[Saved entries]
BEGIN

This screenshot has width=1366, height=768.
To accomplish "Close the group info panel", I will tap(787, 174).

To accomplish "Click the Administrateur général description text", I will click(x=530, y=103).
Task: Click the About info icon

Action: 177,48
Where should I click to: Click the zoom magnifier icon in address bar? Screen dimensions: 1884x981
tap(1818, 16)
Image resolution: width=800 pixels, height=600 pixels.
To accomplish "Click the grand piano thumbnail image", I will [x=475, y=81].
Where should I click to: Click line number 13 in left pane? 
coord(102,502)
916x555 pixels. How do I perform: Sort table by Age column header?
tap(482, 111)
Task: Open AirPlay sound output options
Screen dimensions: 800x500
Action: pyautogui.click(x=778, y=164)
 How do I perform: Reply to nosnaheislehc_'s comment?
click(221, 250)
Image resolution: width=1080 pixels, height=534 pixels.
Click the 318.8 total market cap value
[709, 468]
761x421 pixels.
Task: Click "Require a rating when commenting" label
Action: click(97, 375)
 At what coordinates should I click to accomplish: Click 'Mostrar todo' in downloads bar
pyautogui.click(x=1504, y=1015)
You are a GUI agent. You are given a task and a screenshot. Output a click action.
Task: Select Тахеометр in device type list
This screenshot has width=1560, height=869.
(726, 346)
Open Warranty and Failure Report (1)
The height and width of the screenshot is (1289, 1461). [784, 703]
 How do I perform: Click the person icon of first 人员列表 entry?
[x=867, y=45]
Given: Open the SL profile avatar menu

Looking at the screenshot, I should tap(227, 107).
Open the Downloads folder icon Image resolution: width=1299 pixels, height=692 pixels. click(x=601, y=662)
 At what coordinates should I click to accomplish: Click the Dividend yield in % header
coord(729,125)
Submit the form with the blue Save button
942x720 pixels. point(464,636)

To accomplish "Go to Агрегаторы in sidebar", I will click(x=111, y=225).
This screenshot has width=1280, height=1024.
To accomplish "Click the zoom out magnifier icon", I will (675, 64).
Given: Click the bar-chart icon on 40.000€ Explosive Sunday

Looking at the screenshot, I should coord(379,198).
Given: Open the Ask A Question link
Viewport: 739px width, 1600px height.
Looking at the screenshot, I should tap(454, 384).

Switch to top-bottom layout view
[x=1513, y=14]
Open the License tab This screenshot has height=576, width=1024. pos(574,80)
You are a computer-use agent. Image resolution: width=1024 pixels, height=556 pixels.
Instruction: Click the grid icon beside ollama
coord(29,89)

END

■ Exercise description:
Please return each line of the data above in which the word "will" occurs.

■ Written reply:
To accomplish "Close the group info panel", I will tap(787, 174).
To accomplish "Click the Administrateur général description text", I will click(x=530, y=103).
To accomplish "Click the grand piano thumbnail image", I will [x=475, y=81].
To accomplish "Go to Агрегаторы in sidebar", I will click(x=111, y=225).
To accomplish "Click the zoom out magnifier icon", I will (675, 64).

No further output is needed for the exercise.